Maintenance fee: Fee paid to the USPTO to keep a granted patent alive. The fee is due by the 4th, 8th and 12th anniversary of the issue date.
Renewal: Use this term when you are speaking about both foreign annuities and US maintenance fees.
When a patent application is filed under the EPC, the application is referred to as an EP application.
If you file an EU application, you will be filing a trademark or design application, and NOT a patent (utility or utility model) application :-).
Once an EP application has been filed, annuities must be paid to the EPO on the anniversary of its official filing date in order to keep it active. The EPO allows the annuity to be paid by the end of the month in which the anniversary falls, rather than the actual day of the anniversary. If you miss the initial due date, you can pay the annuity within 6 months of the actual due date – but with an additional late fee of 50% of the actual fee. So it can be paid late, but at considerable expense.
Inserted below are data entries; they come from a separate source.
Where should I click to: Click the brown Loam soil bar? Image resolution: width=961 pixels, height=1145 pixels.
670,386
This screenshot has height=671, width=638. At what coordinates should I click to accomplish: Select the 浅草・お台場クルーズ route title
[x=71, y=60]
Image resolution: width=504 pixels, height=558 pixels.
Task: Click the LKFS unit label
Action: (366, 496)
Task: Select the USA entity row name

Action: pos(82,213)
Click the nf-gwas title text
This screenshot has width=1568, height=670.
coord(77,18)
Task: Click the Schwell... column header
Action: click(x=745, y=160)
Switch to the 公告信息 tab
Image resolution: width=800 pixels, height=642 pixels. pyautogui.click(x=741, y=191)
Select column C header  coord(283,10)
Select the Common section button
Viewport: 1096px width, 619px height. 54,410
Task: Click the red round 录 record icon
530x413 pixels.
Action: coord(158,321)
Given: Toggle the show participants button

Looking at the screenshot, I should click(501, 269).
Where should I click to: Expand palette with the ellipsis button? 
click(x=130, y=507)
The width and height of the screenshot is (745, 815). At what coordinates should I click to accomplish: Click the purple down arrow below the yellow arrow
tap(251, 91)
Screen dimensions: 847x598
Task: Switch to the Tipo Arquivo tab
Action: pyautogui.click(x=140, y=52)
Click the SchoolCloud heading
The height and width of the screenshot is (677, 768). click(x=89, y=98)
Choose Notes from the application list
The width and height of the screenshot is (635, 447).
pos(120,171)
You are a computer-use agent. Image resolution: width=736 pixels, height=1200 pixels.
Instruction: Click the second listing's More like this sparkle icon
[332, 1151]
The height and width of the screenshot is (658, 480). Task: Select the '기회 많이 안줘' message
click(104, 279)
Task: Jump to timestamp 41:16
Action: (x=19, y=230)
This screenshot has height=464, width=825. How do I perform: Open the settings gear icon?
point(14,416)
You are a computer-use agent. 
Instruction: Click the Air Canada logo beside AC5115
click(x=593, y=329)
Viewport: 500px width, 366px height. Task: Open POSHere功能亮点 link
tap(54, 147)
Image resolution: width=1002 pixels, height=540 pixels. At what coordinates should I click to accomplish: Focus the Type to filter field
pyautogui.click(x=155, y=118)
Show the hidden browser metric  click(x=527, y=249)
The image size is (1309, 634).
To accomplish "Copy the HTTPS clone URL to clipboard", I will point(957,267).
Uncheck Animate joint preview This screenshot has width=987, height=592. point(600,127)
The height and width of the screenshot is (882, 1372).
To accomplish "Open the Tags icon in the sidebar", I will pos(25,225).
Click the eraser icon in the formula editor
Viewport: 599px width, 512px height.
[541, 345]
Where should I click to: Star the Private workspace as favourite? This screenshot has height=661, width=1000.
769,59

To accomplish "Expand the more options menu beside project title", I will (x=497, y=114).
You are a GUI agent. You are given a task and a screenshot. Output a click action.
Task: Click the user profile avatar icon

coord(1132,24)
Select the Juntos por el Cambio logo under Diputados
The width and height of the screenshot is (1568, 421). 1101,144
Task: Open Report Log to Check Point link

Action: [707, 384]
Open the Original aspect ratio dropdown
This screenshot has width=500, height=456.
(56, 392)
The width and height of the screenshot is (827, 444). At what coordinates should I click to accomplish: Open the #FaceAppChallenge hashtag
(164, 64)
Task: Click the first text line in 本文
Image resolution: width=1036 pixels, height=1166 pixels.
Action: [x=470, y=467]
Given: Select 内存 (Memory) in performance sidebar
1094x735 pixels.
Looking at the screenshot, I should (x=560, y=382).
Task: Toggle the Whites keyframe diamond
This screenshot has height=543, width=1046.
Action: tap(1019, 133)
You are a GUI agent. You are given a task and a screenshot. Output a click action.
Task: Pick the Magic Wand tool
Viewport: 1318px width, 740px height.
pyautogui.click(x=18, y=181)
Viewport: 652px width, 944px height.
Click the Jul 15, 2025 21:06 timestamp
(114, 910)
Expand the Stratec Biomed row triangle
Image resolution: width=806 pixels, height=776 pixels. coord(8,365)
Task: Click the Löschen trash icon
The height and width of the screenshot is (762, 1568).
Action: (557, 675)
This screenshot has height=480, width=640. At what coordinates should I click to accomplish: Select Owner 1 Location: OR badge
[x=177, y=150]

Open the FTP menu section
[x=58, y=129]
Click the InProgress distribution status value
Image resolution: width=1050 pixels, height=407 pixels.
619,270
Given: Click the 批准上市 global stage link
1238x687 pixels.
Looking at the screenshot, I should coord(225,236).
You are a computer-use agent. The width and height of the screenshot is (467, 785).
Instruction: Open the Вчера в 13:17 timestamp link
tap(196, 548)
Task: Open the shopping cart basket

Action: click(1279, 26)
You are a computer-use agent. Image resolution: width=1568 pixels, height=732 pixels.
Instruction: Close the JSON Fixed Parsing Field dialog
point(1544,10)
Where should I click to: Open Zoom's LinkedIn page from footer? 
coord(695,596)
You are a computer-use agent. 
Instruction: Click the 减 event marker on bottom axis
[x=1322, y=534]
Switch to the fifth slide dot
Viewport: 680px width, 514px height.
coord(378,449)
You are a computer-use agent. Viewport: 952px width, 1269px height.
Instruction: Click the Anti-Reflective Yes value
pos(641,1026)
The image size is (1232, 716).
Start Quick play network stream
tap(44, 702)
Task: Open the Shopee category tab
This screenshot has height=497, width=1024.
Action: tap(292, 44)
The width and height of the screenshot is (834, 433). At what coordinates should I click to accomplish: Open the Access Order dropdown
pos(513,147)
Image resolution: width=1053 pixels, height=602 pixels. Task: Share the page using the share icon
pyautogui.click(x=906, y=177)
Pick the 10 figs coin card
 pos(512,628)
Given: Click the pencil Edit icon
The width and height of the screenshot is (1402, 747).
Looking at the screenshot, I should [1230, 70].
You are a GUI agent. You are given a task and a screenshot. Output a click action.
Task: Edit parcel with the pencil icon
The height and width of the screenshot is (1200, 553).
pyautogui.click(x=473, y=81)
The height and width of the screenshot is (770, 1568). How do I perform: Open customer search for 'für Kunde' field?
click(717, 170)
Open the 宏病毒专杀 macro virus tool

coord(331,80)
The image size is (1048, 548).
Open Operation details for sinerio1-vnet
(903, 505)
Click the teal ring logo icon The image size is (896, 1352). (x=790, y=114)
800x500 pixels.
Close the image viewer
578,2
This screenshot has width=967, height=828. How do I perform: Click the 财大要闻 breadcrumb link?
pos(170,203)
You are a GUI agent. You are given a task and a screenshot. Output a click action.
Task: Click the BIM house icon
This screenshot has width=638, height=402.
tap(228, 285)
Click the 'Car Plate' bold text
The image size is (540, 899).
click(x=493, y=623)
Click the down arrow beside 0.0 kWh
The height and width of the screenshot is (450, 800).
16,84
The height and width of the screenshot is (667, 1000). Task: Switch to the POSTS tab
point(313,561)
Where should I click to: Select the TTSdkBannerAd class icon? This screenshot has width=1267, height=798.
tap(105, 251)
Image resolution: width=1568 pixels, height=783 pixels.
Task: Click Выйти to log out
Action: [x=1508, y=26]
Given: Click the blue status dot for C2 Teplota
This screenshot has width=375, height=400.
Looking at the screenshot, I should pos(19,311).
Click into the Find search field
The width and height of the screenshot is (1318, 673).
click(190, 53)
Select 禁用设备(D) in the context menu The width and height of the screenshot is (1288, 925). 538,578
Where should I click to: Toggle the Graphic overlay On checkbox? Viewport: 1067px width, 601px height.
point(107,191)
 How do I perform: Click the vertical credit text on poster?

Try not to miss that final date, as it can be extremely difficult and very costly to resurrect the application (and is only possible under certain limited circumstances).
European applications can take several years before they are granted – I’ve seen them pending for over 10 years. As the annuity fee increases every year, it can get extremely expensive to just keep the application pending. As of April 1, 2010, the first annuity that is paid (usually on the 3rd anniversary of the priority date) is €420 (about $575) and the 10th year annuity is €1420 (about $1,950). These are just the actual fees due to the EPO – additional fees for the payment of the annuity are also normally charged by either the annuity service company or the foreign associate.
Note that the EPO allows for the filing of “Requests for Expedited Examination” – there is no official filing fee for this document but your foreign associate will probably charge you. Since the annuity increases each year, it may be beneficial for the application to be examined sooner rather than later, even if only to avoid paying the additional annuity fees.